■ EXTRAIT DU TEXTE
----

Les régimes de l’Alliance des États du Sahel (AES) le Mali, le Burkina Faso et le Niger ont jugé le vendredi 13 décembre 2024 ‘’irréversible’’, leur décision de quitter la Communauté Economique des États d’Afrique de l’Ouest (CEDEAO), à deux jours d’un Sommet de cette dernière sur le sujet à Abuja (Nigeria).
Ces trois pays gouvernés par des juntes militaires hostiles à la France ont annoncé fin janvier 2024 leur volonté de quitter la CEDEAO, une organisation qu’ils jugent notamment ‘instrumentalisée par Paris’ et qui espérait jusqu’ici les faire revenir sur leur décision.
Du berger à la bergère, la CEDAO a acté la sortie du Mali, le Burkina Faso et le Niger, de l’organisation à la faveur du sommet extraordinaire tenu le dimanche, 15 décembre 2024 à Abusa au Nigéria. Les Chefs d’État de la CEDEAO ont pris acte de l’intention des pays de l’AES de quitter l’organisation ouest-africaine. Une période de transition de six (06) mois va s’ouvrir à partir du 29 janvier, à l’issue de laquelle, soit en fin juillet, la sortie des trois (03) États sahéliens de la CEDEAO sera définitive.
Face à cette crise, le président de l’Institut panafricain de stratégies, Cheikh Tidiane Gadio ancien chef de la diplomatie et député sénégalais et personnalité politique panafricaniste dans l’âme, s’oppose à cette décision de retrait de ces trois pays à la CEDEAO. Il l’a fait savoir, le mercredi 18 décembre 2024, à Dakar, à l’occasion du lancement officiel de la 6ème édition du forum du Mouvement Panafricain des Leaders (MPL).

----

■ ENTRÉE
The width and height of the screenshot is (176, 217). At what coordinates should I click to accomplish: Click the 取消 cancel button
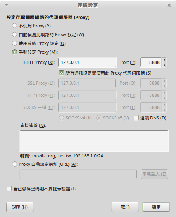[125, 207]
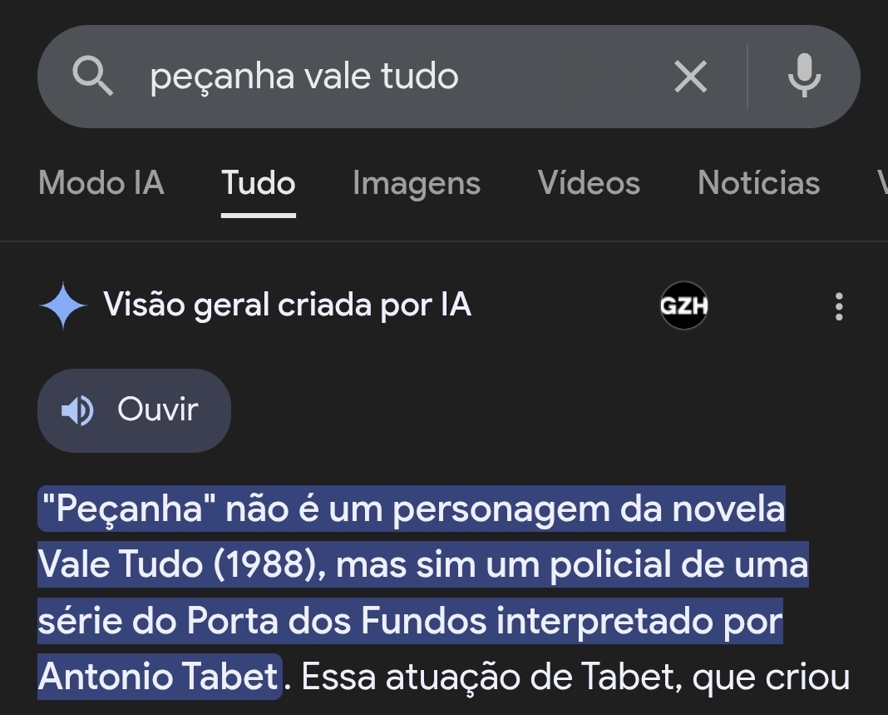Tap the blue AI sparkle icon
The image size is (888, 715).
tap(63, 306)
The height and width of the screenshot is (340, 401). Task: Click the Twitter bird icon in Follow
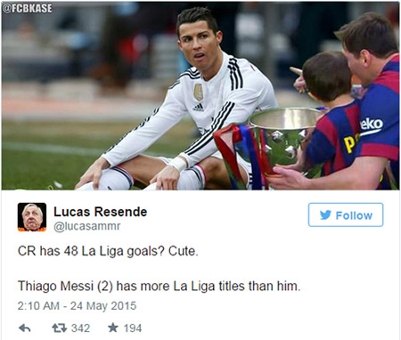pos(325,215)
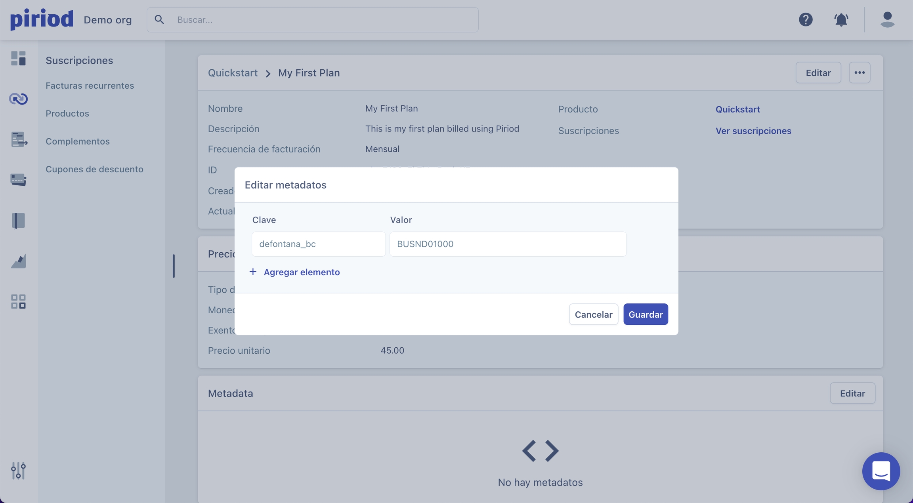Open notifications bell icon
The width and height of the screenshot is (913, 503).
tap(841, 19)
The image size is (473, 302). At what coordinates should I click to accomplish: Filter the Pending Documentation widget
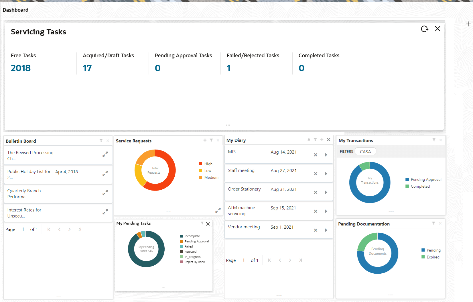pos(433,223)
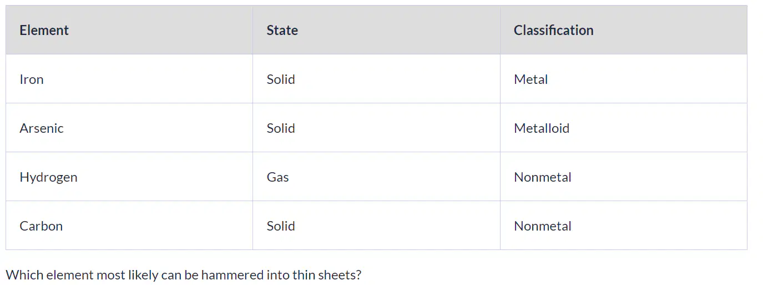Select the Arsenic cell
Image resolution: width=763 pixels, height=285 pixels.
(x=129, y=128)
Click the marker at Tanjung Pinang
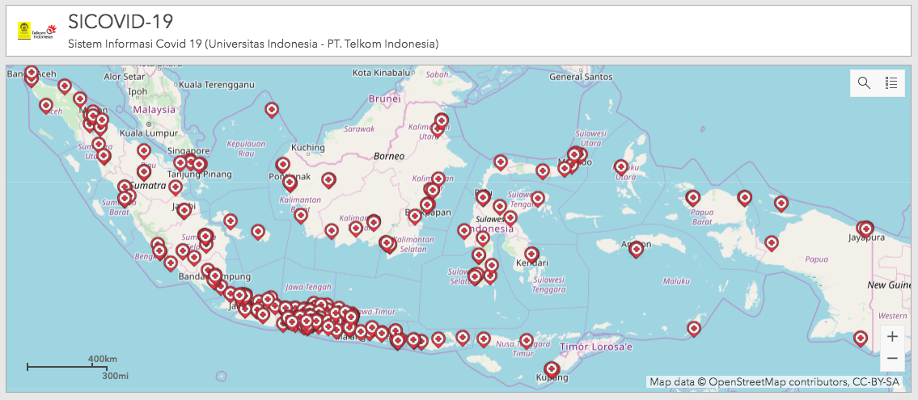Image resolution: width=918 pixels, height=400 pixels. (x=199, y=164)
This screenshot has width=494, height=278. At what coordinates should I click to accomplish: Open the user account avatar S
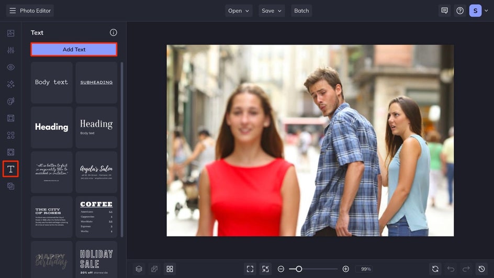click(475, 10)
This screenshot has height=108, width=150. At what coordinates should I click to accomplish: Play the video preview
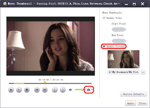coord(11,90)
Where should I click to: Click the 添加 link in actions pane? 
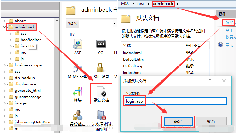[230, 23]
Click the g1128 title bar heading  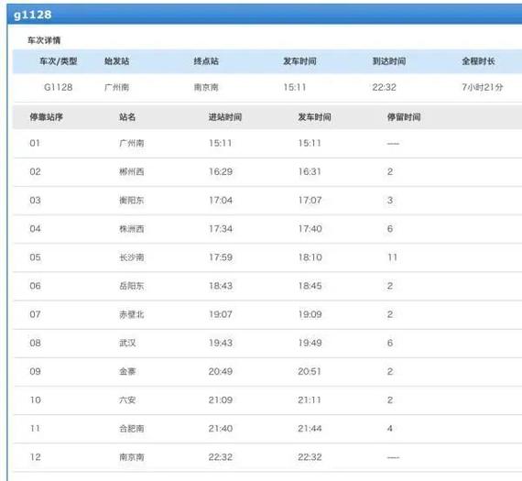pos(33,15)
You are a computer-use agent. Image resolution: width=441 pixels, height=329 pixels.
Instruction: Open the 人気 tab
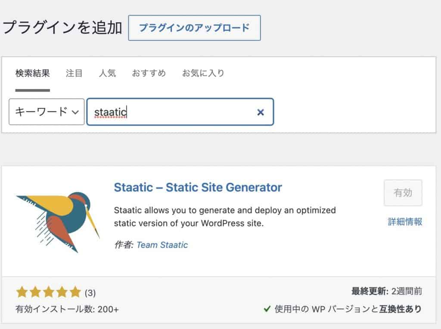(x=107, y=73)
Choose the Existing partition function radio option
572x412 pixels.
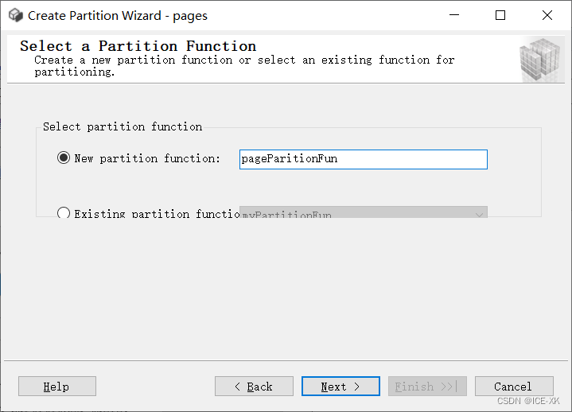click(64, 213)
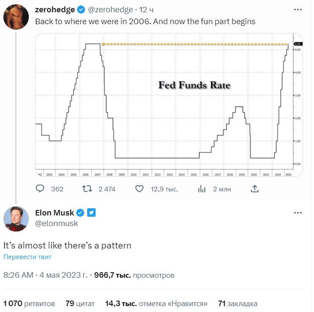Image resolution: width=314 pixels, height=312 pixels.
Task: Like the zerohedge tweet with the heart icon
Action: tap(139, 189)
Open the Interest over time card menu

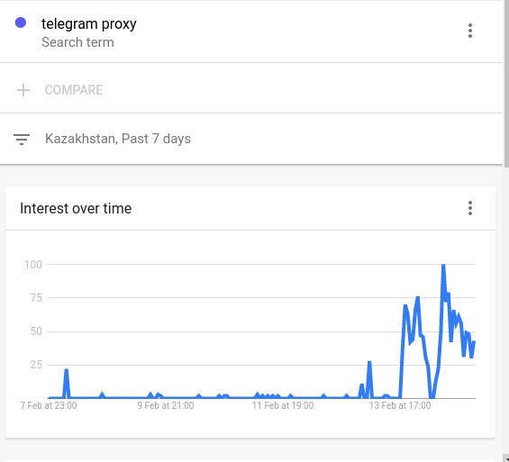point(469,208)
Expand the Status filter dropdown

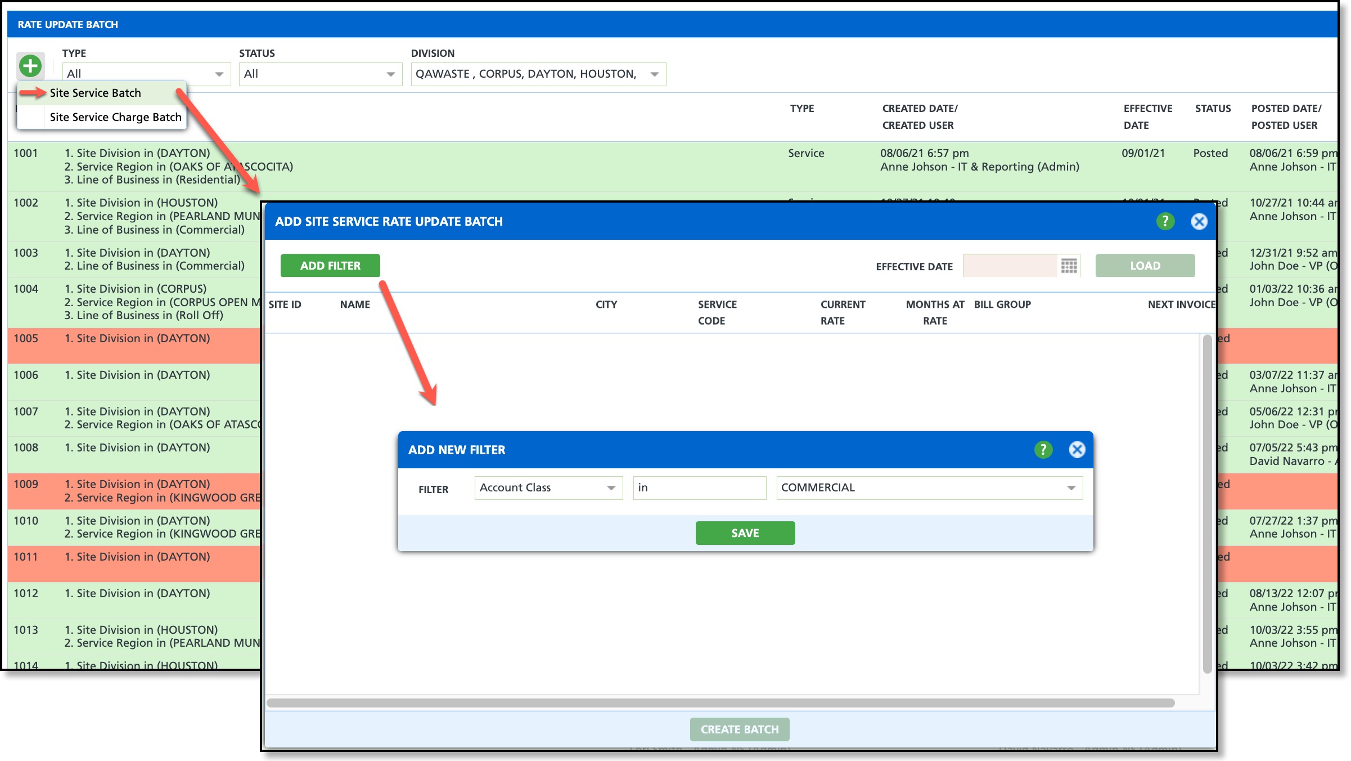point(390,74)
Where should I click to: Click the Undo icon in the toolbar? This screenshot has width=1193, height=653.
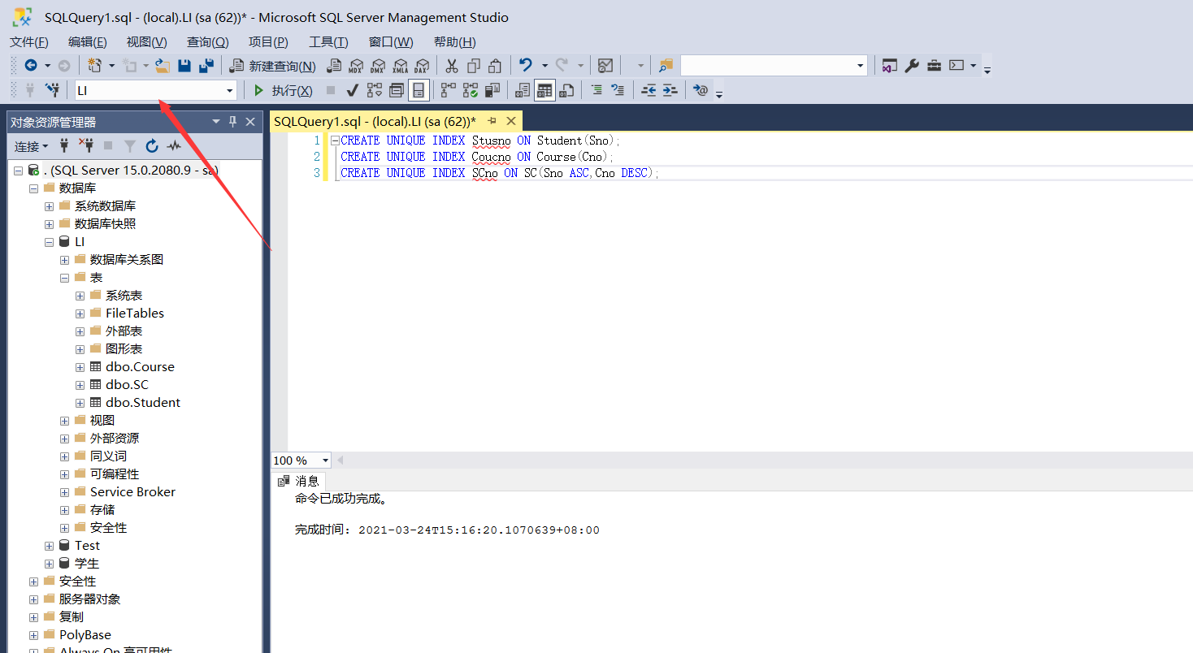[x=526, y=66]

----

■ LISTE DES TÂCHES
A – Répondez à ces questions sur le texte consacré au retrait de l'AES de la CEDEAO :
(i) Quel jour les régimes de l'AES ont-ils qualifié d'« irréversible » leur décision de quitter la CEDEAO ?
(ii) Combien de temps dure la période de transition, et à partir de quelle date s'ouvre-t-elle ?
(iii) Où et à quelle date Cheikh Tidiane Gadio a-t-il fait savoir son opposition à ce retrait ?
B – Dans la liste, remplacez « Undo » par « Redo » sur les lignes allant de celle qui contient « Where should I click to: Click the Undo » jusqu'à la fin de la liste, ces deux lignes comprises. Redonnez uniquement ces lignes, sans les images et sans autre changement.

■ RÉPONSES PAR TÂCHE
A –
(i) Le vendredi 13 décembre 2024.
(ii) Six mois, à partir du 29 janvier.
(iii) À Dakar, le mercredi 18 décembre 2024.

B –
Where should I click to: Click the Redo icon in the toolbar? This screenshot has width=1193, height=653.
[x=526, y=66]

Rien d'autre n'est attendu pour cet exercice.